On one of my troublesome machines, I have 96 entries in /etc/mtab, with 89 LVM volumes and moderately high load. Forking around 90 processes that hit the disks, one after another, on a loaded machine regularly exceeds 10 seconds. I realise my case is probably verging on pathological, so I don't expect the defaults to change, but being able to tune this would be great.

(Also I personally don't even use these facts for anything, but I am using other facts, so I can't just run with gather_facts: False)

My current workaround is to execute my playbook several times until the gathering of facts succeeds.

jctanner · 2016-07-08T21:49:15Z

Hi!

A change has been applied for this ticket, which should resolve this item for you.

ansible/ansible-modules-core#4093
#16551

If you believe this ticket is not resolved, or have further questions, please let us know by stopping by one of the two mailing lists, as appropriate:

https://groups.google.com/forum/#!forum/ansible-project - for user questions, tips, and tricks
https://groups.google.com/forum/#!forum/ansible-devel - for strategy, future planning, and questions about writing code

Because this project is very active, we're unlikely to see comments on closed tickets, though the mailing list is a great way to get involved or discuss this one further.

Thanks!

bwbeach · 2016-08-10T00:15:00Z

@alikins: To answer your questions on behalf of Backblaze...
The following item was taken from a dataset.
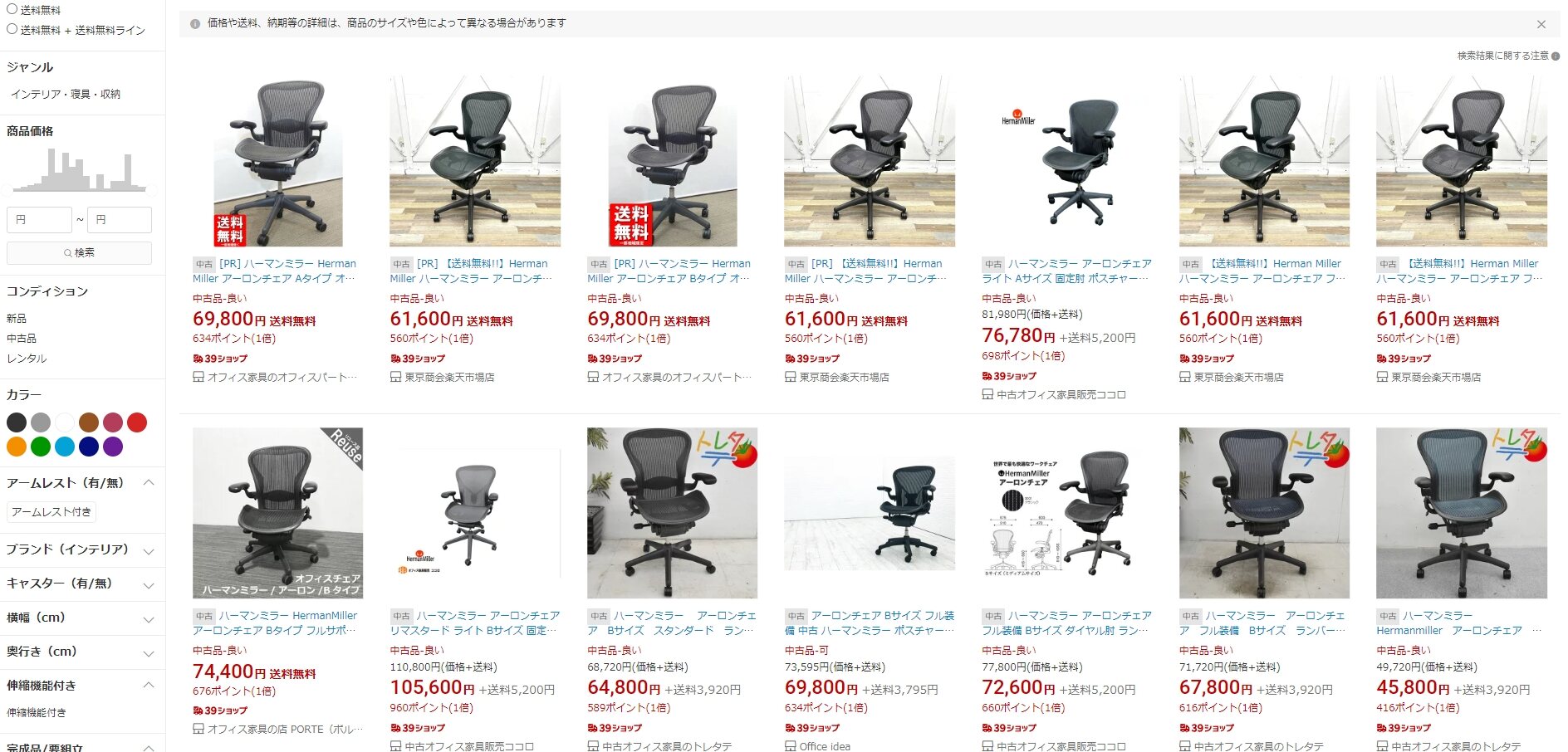Click the 39ショップ truck icon under 69,800円 first item
The height and width of the screenshot is (752, 1568).
point(198,359)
Our storage pods have 45 or 60 drives, each mounted as a separate ext4 file system. We're seeing frequent timeouts on lsblk with the 10 second timeout built into 2.1. The new gather_timeout setting would fix the error for us, but would mean that we have to wait for lsblk on all the drives, which is annoying.

We would prefer just to disable gathering the uuids of the drives so things run faster.
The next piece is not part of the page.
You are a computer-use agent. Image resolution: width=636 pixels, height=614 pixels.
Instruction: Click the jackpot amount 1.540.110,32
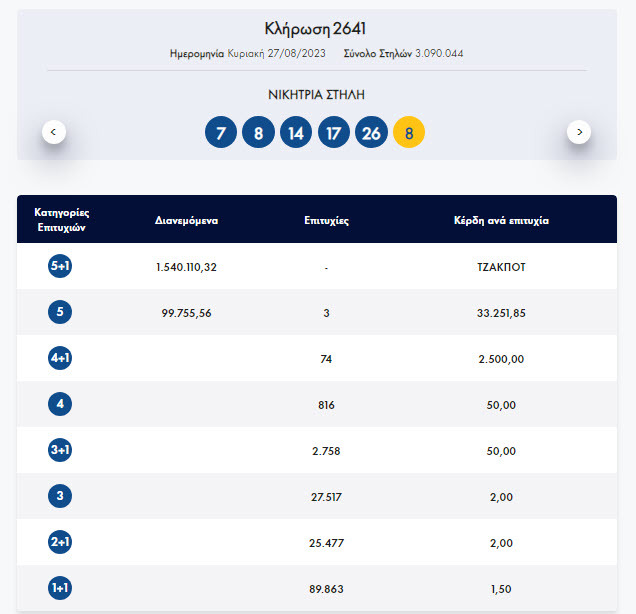186,267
alikins · 2016-08-10T14:54:25Z

Based on #10779 (comment) I'm working on a patch that should improve this.

The gist of the patching is replacing the use of a 'lsblk' call for every mtab entry, to just making one lsblk call to collect all of the info and mapping it to the mtab info. Hopefully that will be faster (unless the single lsblk entry takes just as long...)

bwbeach · 2016-08-10T17:09:47Z

This is the error I get when things time out:

fatal: [pod-000-1000-12]: FAILED! => {"changed": false, "cmd": "/bin/lsblk -ln --output UUID /dev/mapper/vg_0037-lv_0037", "failed": true, "msg": "Traceback (most recent call last):\n  File \"/tmp/ansible_Gwor7c/ansible_modlib.zip/ansible/module_utils/basic.py\", line 2109, in run_command\n    rfd, wfd, efd = select.select(rpipes, [], rpipes, 1)\n  File \"/tmp/ansible_Gwor7c/ansible_modlib.zip/ansible/module_utils/facts.py\", line 101, in _handle_timeout\n    raise TimeoutError(error_message)\nTimeoutError: Timer expired\n", "rc": 257}

The confusing thing is that when I run the lsblk command by hand, it's fast:

brianb@pod-000-1000-12:~$ time /bin/lsblk -ln --output UUID /dev/mapper/vg_0037-lv_0037


real    0m0.001s
user    0m0.000s
sys 0m0.000s

Even running /bin/lsblk -lna --output UUID to report on all drives only takes 0.01s.

alikins · 2016-08-10T18:52:55Z

@bwbeach Take a look at #17036

If you can test it, I'm curious if it helps.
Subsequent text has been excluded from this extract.